Vital Therapies' shares crash on news of a PhIII failure

Vital Therapies ($VTL) has joined the growing list of biotechs crushed by a single catalyst after it reported late Friday that their cell-based therapy for liver damage had failed a late-stage study.

Vital limped into the public market a little more than a year ago after pricing its shares at $12, below the range. The stock had swelled to more than $17 a share as the Phase III data neared for the San Diego-based biotech, then went into meltdown mode after the news hit after the market closed, plunging 80% in premarket trading today.

Investors had been gambling that Vital's Elad system, which uses hepatoma-derived C3A cells to cleanse and bolster a patient's plasma before it's pumped back in, would prove a winner in restoring the livers of patients with alcohol-induced liver damage.

Overall, though, the investigators concluded that there was no difference in survival rates between the treatment group and the control arm. But, they divvied up the treatment group based on the MELD score--which ranks severity of illness based on a model for end-stage liver disease--and concluded that patients with a MELD score under 28 "approached statistical significance." That's still a fail, but the over-28 treatment group did worse than the control arm.

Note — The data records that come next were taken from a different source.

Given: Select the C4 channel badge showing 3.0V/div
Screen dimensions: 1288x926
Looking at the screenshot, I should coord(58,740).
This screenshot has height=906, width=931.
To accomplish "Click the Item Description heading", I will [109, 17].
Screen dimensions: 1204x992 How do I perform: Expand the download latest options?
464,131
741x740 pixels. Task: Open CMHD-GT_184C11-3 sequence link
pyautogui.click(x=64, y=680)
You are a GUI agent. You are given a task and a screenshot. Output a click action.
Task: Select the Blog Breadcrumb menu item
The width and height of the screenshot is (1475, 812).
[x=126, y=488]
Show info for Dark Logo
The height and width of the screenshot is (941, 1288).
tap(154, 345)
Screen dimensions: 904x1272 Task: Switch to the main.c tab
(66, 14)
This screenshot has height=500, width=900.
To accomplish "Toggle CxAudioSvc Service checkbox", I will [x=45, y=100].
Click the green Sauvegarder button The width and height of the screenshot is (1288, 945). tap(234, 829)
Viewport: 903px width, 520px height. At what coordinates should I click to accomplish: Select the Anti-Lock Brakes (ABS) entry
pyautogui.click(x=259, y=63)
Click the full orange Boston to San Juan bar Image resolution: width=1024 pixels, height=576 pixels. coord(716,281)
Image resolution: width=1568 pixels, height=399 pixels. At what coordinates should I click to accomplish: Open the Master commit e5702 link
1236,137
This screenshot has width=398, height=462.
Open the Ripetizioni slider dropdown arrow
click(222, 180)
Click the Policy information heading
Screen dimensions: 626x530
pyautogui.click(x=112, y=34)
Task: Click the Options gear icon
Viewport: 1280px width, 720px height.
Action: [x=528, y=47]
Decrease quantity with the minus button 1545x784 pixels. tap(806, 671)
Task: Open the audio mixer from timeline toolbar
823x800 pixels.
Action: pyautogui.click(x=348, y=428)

Vital had difficulty going public to begin with, and this latest small crash illustrates the risks that investors run when they back a small company with unproven technology. Over the past three years we've seen a wave of biotechs complete an IPO, only to stumble on a key catalyst.

A few days ago it was Macrocure ($MCUR, a regenerative med play), but earlier examples of new wave biotech disasters include the shrinking Celladon, Eleven Biotherapeutics ($EBIO, which recently revived on the launch of another Phase III shot), and the defunct Regado.